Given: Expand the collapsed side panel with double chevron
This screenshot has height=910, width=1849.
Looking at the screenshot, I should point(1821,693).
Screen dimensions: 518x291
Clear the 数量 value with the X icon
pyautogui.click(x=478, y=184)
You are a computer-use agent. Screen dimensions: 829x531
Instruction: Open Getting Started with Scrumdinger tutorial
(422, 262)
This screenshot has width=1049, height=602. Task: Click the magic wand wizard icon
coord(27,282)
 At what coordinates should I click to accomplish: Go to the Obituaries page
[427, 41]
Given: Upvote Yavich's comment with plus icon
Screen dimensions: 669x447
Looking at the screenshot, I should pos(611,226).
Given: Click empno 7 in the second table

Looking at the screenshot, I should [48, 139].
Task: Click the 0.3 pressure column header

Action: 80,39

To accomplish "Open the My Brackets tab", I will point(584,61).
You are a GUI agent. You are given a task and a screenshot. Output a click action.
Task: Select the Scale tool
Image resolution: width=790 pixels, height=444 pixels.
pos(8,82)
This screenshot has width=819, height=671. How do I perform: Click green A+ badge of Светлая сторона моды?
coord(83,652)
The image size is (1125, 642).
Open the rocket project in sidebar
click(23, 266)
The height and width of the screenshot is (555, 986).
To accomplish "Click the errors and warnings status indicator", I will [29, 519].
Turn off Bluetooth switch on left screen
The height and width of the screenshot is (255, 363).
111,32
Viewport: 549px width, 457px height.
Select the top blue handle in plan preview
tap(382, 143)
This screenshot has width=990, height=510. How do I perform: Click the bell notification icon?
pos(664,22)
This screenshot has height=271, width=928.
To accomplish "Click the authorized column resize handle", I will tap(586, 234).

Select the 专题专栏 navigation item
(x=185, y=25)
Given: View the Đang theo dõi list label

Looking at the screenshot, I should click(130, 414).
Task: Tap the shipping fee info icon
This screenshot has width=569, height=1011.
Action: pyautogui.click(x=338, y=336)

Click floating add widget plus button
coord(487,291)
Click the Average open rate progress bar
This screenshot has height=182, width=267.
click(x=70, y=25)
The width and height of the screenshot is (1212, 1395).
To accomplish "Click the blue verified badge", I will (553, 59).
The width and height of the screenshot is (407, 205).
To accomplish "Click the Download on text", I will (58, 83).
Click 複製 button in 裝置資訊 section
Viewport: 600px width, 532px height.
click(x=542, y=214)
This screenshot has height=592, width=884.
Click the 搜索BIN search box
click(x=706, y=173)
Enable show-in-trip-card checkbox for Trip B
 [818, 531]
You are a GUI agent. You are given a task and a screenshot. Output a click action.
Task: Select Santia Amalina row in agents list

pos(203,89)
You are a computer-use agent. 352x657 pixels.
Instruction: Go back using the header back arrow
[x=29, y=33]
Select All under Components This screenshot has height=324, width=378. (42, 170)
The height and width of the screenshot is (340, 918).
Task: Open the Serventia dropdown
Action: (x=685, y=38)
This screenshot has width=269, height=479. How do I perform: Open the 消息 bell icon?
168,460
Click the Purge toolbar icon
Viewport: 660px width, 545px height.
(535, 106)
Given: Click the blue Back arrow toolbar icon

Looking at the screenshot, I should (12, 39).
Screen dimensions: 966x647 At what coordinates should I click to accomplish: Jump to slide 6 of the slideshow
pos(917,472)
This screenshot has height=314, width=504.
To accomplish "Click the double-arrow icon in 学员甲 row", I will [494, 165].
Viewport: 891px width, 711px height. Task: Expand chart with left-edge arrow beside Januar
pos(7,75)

· · · ·

• [Your task]: Until the last line is reached, keep transcribing the data exactly.

• [Result of this exercise]:
Given: Expand the collapsed side panel with double chevron
This screenshot has height=910, width=1849.
Looking at the screenshot, I should point(1821,693).
Screen dimensions: 518x291
Clear the 数量 value with the X icon
pyautogui.click(x=478, y=184)
You are a computer-use agent. Screen dimensions: 829x531
Instruction: Open Getting Started with Scrumdinger tutorial
(422, 262)
This screenshot has width=1049, height=602. Task: Click the magic wand wizard icon
coord(27,282)
 At what coordinates should I click to accomplish: Go to the Obituaries page
[427, 41]
Given: Upvote Yavich's comment with plus icon
Screen dimensions: 669x447
Looking at the screenshot, I should pos(611,226).
Given: Click empno 7 in the second table

Looking at the screenshot, I should [48, 139].
Task: Click the 0.3 pressure column header

Action: 80,39

To accomplish "Open the My Brackets tab", I will point(584,61).
You are a GUI agent. You are given a task and a screenshot. Output a click action.
Task: Select the Scale tool
Image resolution: width=790 pixels, height=444 pixels.
pos(8,82)
This screenshot has width=819, height=671. How do I perform: Click green A+ badge of Светлая сторона моды?
coord(83,652)
The image size is (1125, 642).
Open the rocket project in sidebar
click(23, 266)
The height and width of the screenshot is (555, 986).
To accomplish "Click the errors and warnings status indicator", I will [29, 519].
Turn off Bluetooth switch on left screen
The height and width of the screenshot is (255, 363).
111,32
Viewport: 549px width, 457px height.
Select the top blue handle in plan preview
tap(382, 143)
This screenshot has width=990, height=510. How do I perform: Click the bell notification icon?
pos(664,22)
This screenshot has height=271, width=928.
To accomplish "Click the authorized column resize handle", I will tap(586, 234).

Select the 专题专栏 navigation item
(x=185, y=25)
Given: View the Đang theo dõi list label

Looking at the screenshot, I should click(130, 414).
Task: Tap the shipping fee info icon
This screenshot has width=569, height=1011.
Action: pyautogui.click(x=338, y=336)

Click floating add widget plus button
coord(487,291)
Click the Average open rate progress bar
This screenshot has height=182, width=267.
click(x=70, y=25)
The width and height of the screenshot is (1212, 1395).
To accomplish "Click the blue verified badge", I will (553, 59).
The width and height of the screenshot is (407, 205).
To accomplish "Click the Download on text", I will (58, 83).
Click 複製 button in 裝置資訊 section
Viewport: 600px width, 532px height.
click(x=542, y=214)
This screenshot has height=592, width=884.
Click the 搜索BIN search box
click(x=706, y=173)
Enable show-in-trip-card checkbox for Trip B
 [818, 531]
You are a GUI agent. You are given a task and a screenshot. Output a click action.
Task: Select Santia Amalina row in agents list

pos(203,89)
You are a computer-use agent. 352x657 pixels.
Instruction: Go back using the header back arrow
[x=29, y=33]
Select All under Components This screenshot has height=324, width=378. (42, 170)
The height and width of the screenshot is (340, 918).
Task: Open the Serventia dropdown
Action: (x=685, y=38)
This screenshot has width=269, height=479. How do I perform: Open the 消息 bell icon?
168,460
Click the Purge toolbar icon
Viewport: 660px width, 545px height.
(535, 106)
Given: Click the blue Back arrow toolbar icon

Looking at the screenshot, I should (12, 39).
Screen dimensions: 966x647 At what coordinates should I click to accomplish: Jump to slide 6 of the slideshow
pos(917,472)
This screenshot has height=314, width=504.
To accomplish "Click the double-arrow icon in 学员甲 row", I will [494, 165].
Viewport: 891px width, 711px height. Task: Expand chart with left-edge arrow beside Januar
pos(7,75)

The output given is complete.